Posted in Articles, Census/Demographics, Media Archive, United States on 2022-05-19 20:16Z by Steven

Multiracial Residents Are Changing the Face of the US

Stateline
Pew Charitable Trusts
2022-05-13

Tim Henderson, Staff Writer

A woman in Yellow Springs, Ohio, shows a portrait of her multiracial family. The number of people identifying as more than one race nearly doubled between 2010 and 2020 as stigmas fade and more people learn about multiracial backgrounds.

John Minchillo / The Associated Press

The number of Americans who identified as more than one race nearly doubled to 13.5 million people between 2010 and 2020, and did double or more in 34 states and the District of Columbia, a Stateline analysis of census figures shows.

To some observers, the increase in the number of Americans identifying as more than one race shows that barriers are breaking down. But the increase also may reflect changes to census questions designed to tease out the heritage of multiracial people.

The increases contributed to a first-ever decline in the population identifying solely as non-Hispanic White. The number of people identifying as White who also identified as Hispanic or another race did grow, however.
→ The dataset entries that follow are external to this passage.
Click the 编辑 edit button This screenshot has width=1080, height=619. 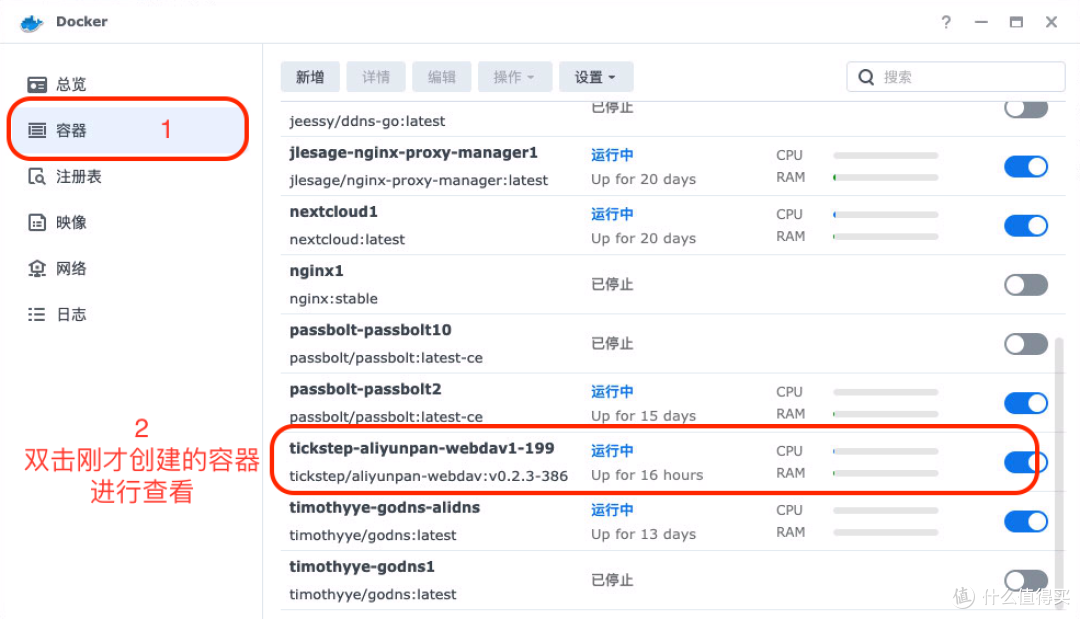click(442, 76)
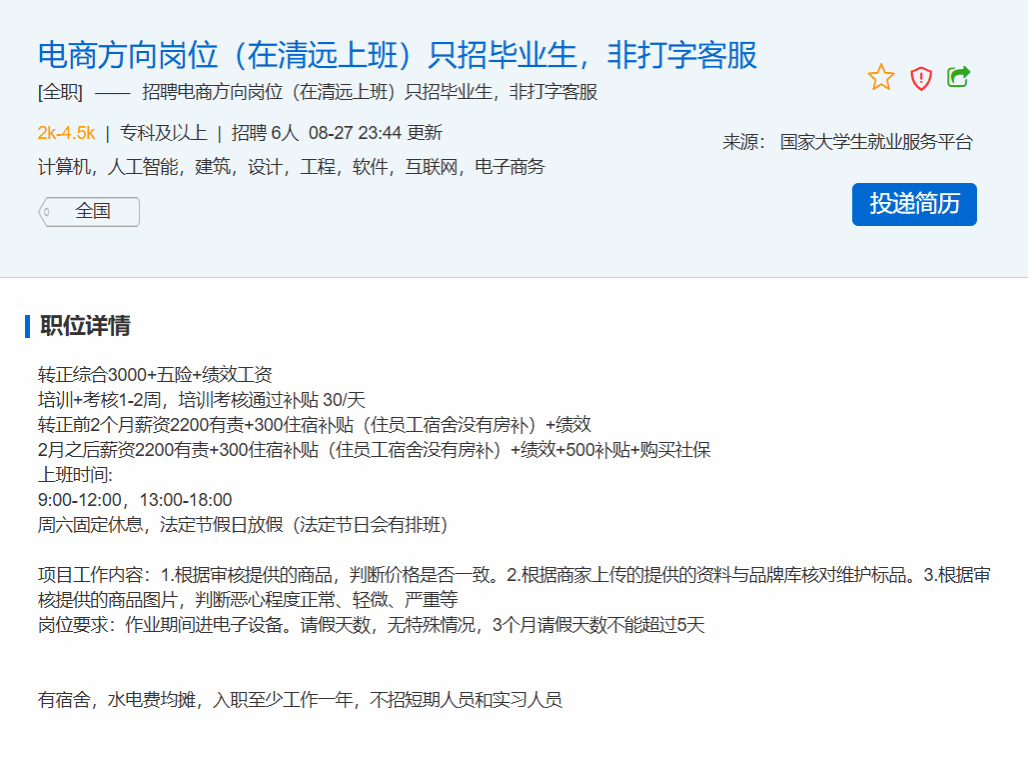This screenshot has height=764, width=1028.
Task: Click the 职位详情 section heading
Action: pyautogui.click(x=85, y=326)
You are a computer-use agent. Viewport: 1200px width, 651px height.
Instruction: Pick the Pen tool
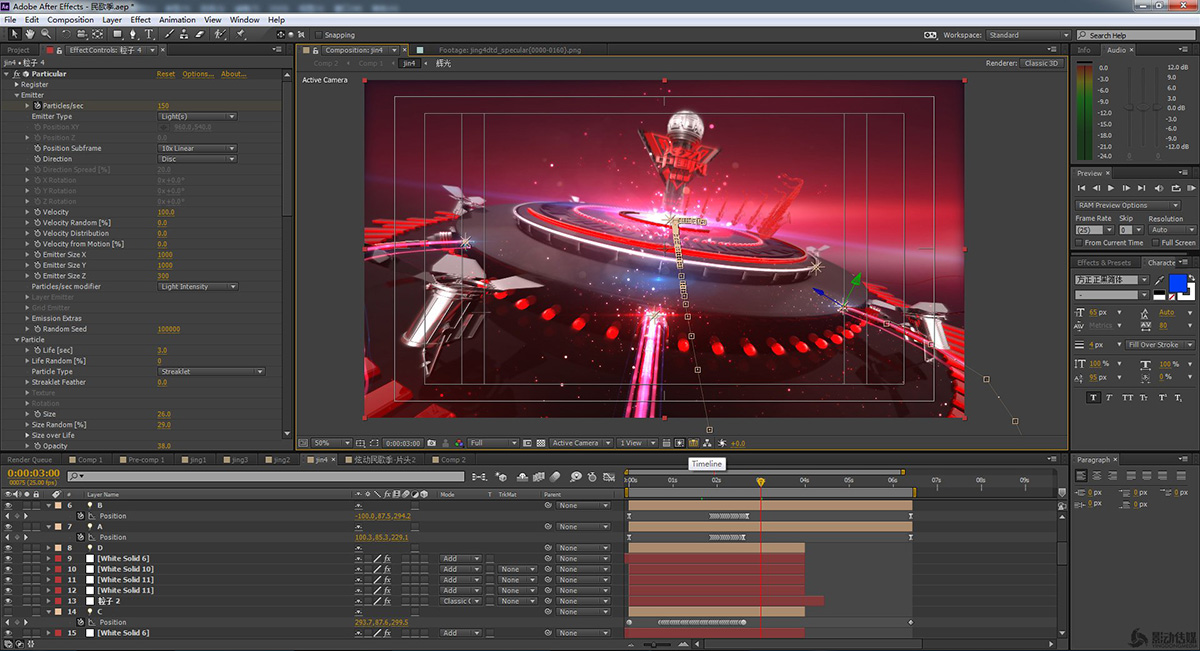click(133, 34)
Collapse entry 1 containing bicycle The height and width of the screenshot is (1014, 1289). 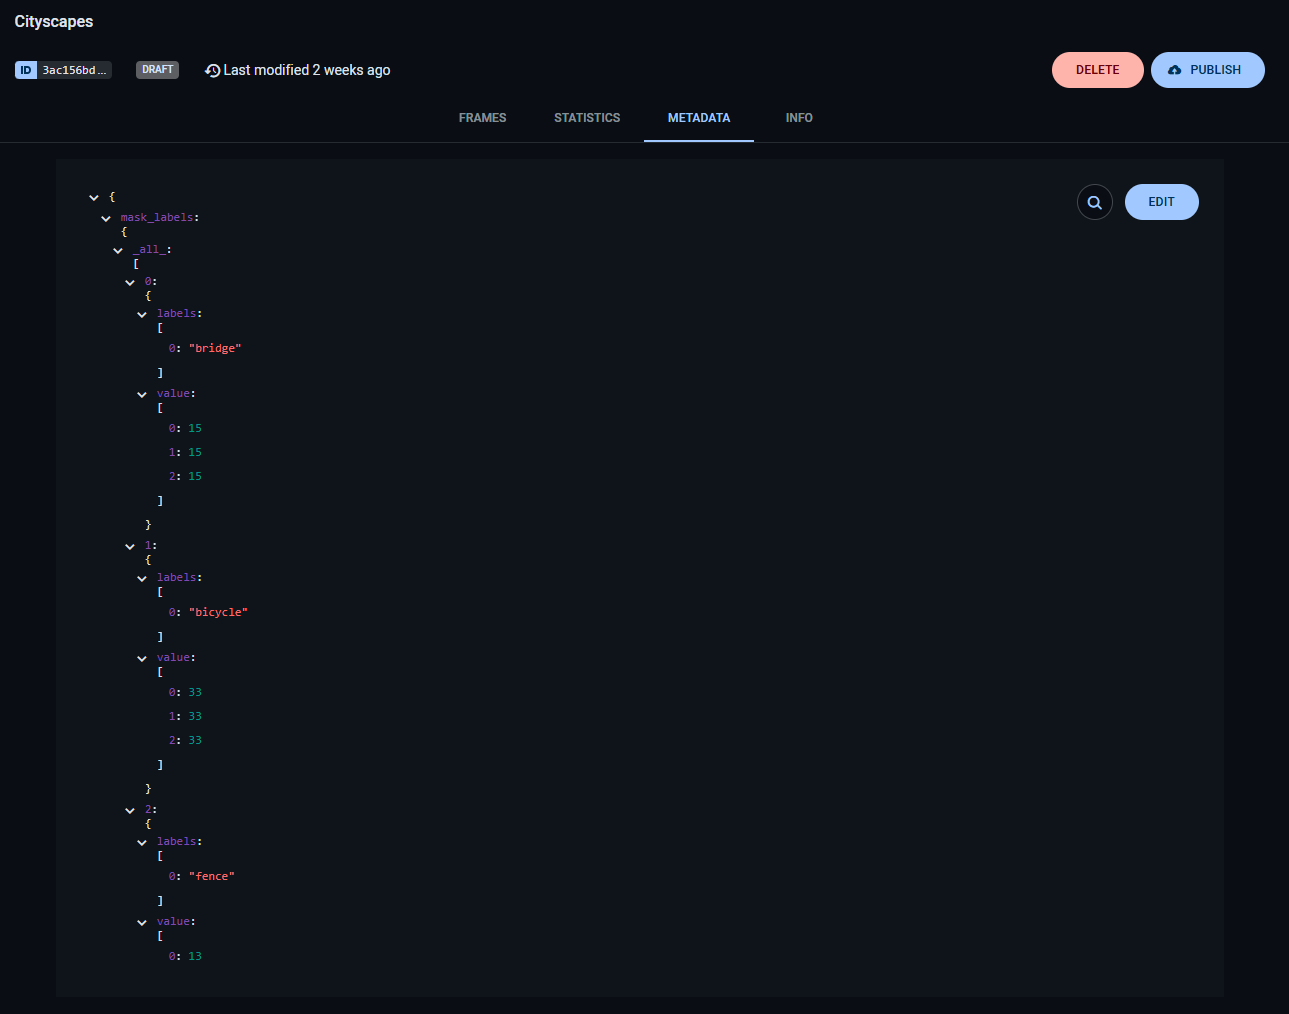pyautogui.click(x=129, y=545)
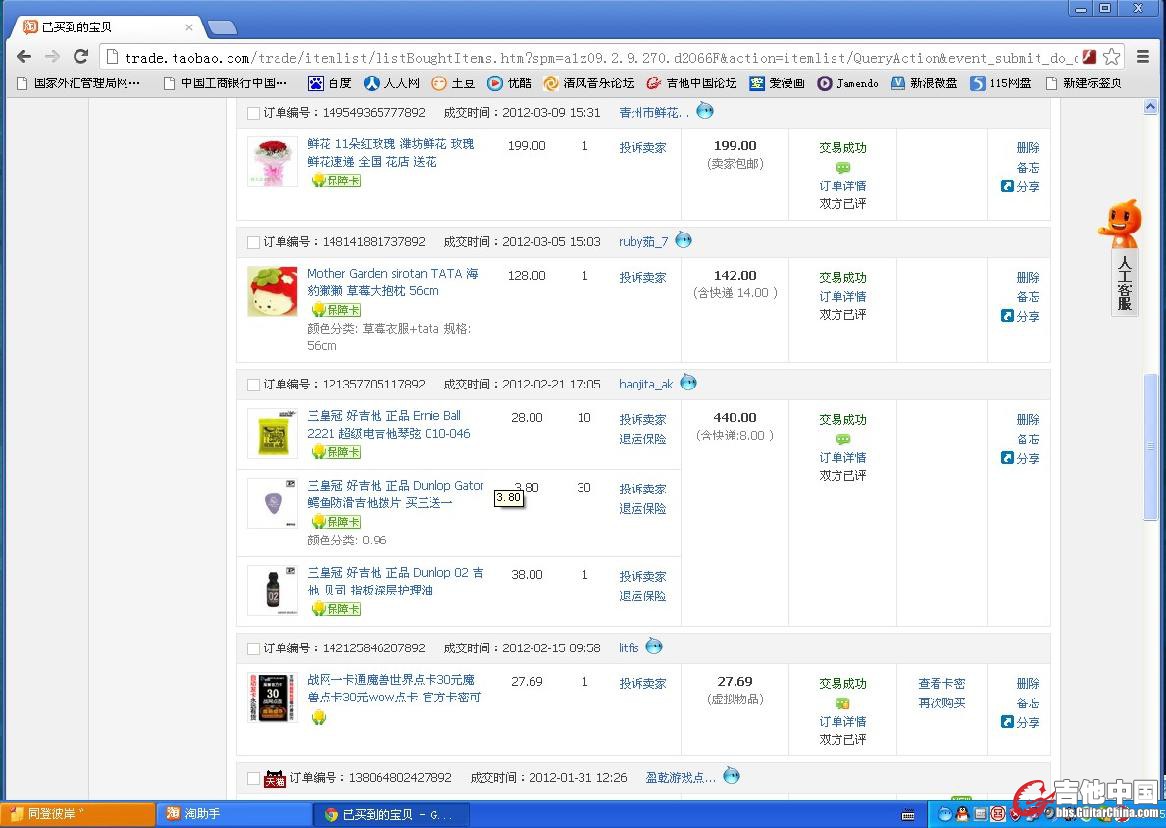Screen dimensions: 1166x828
Task: Click the browser reload icon
Action: tap(81, 57)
“It’s not unreasonable to imagine that if people keep intermarrying, if they define themselves as White and they are accepted as White, the definition of White in 2052 could be much different than it is in 2022,” said Ellis Monk, an associate sociology professor at Harvard University who has studied the way official racial categories can be misleading.

But Monk emphasized that he and other people with dark skin or other distinctive racial features continue to face discrimination and reduced opportunities, even if they identify as more than one race. Monk is Black, and like most African Americans he has White forebears, but he doesn’t consider himself to be biracial…

Read the entire article here.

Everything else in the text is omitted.